Top of The records

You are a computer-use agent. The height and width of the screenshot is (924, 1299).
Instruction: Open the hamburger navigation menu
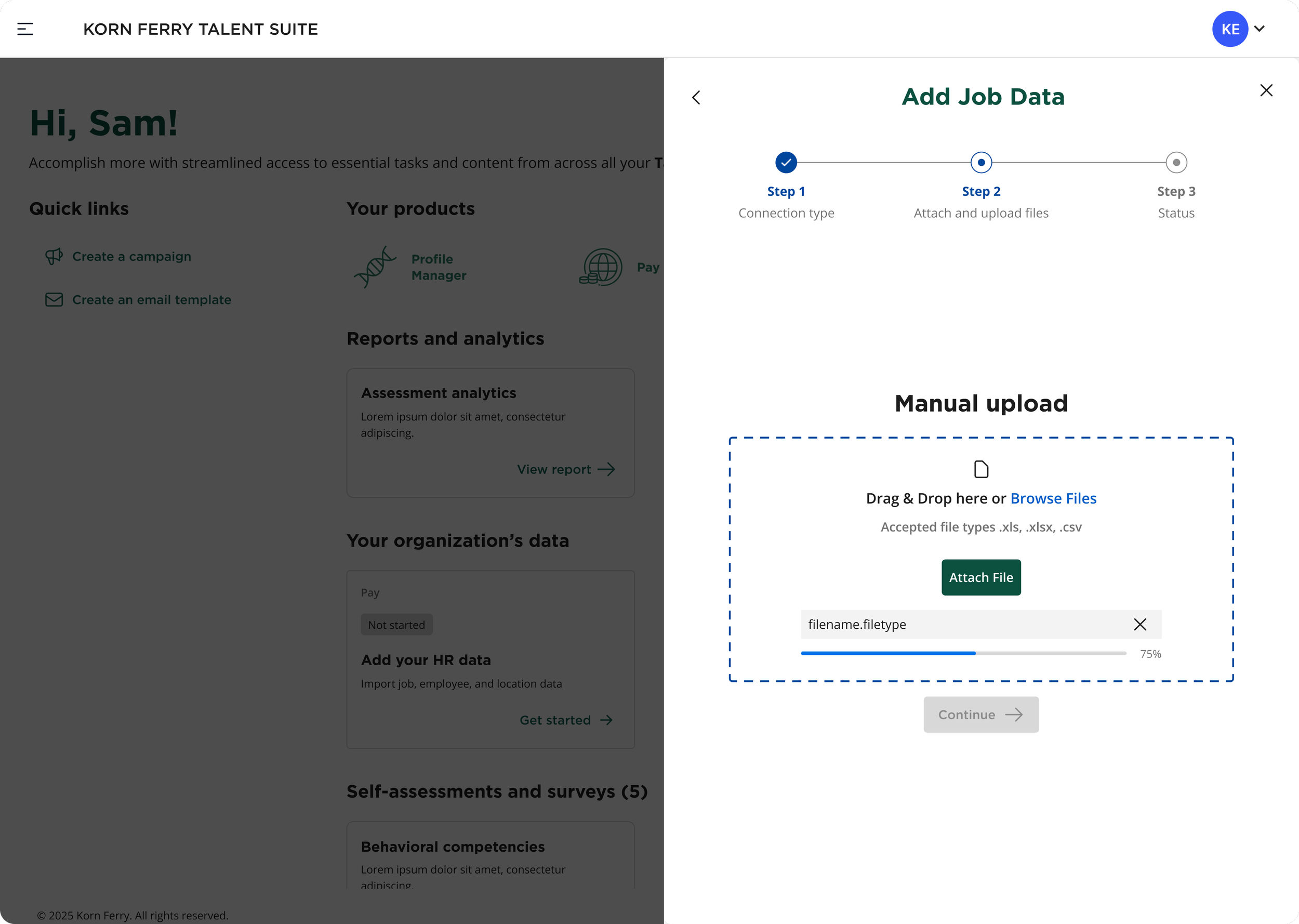(25, 29)
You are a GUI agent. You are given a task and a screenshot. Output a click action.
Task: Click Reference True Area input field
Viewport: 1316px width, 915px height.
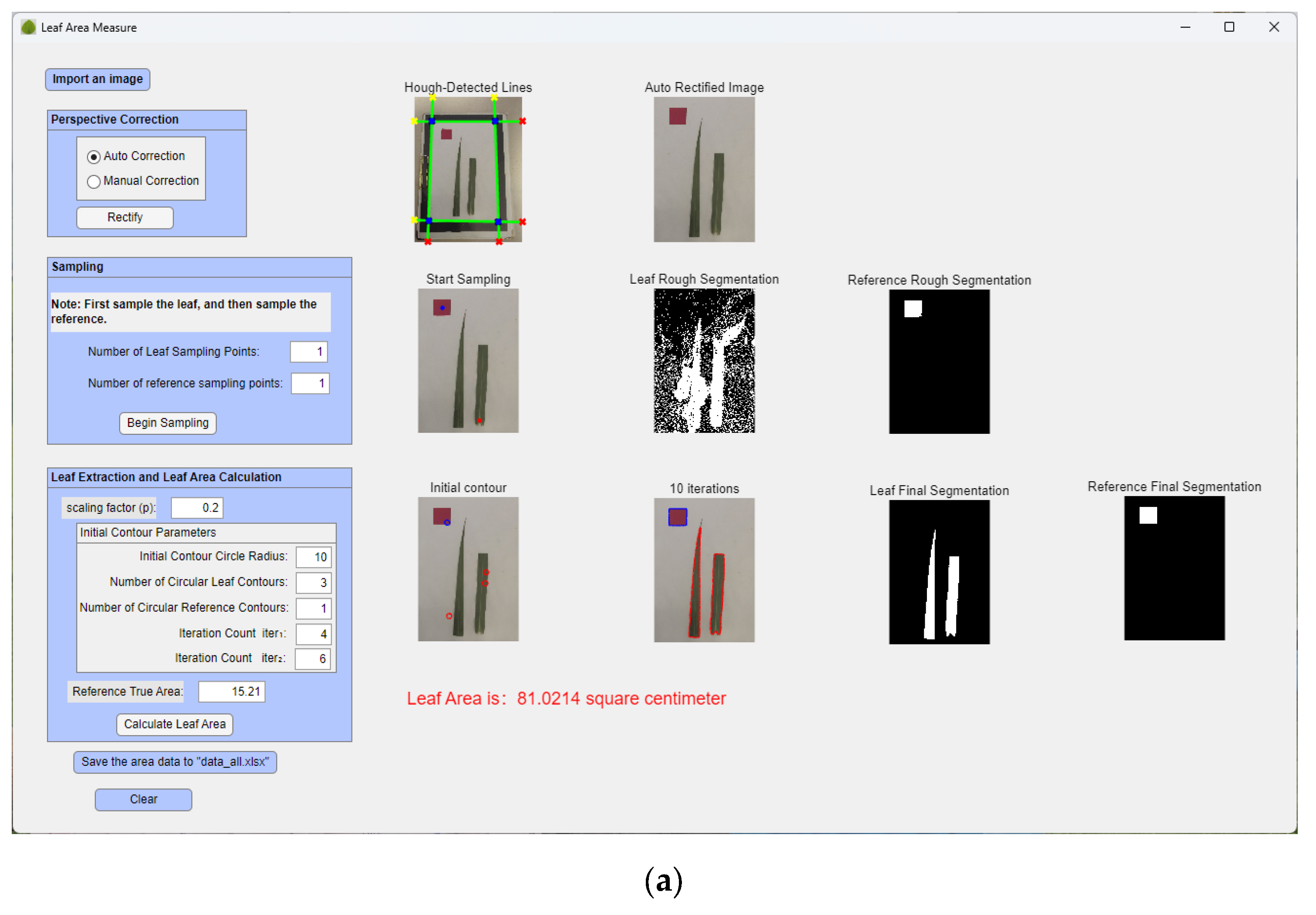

Bottom of The records

_Brief_
After reading the entries above, report the number of lines that include the string "height". Give no other text.

_Result of the task_
2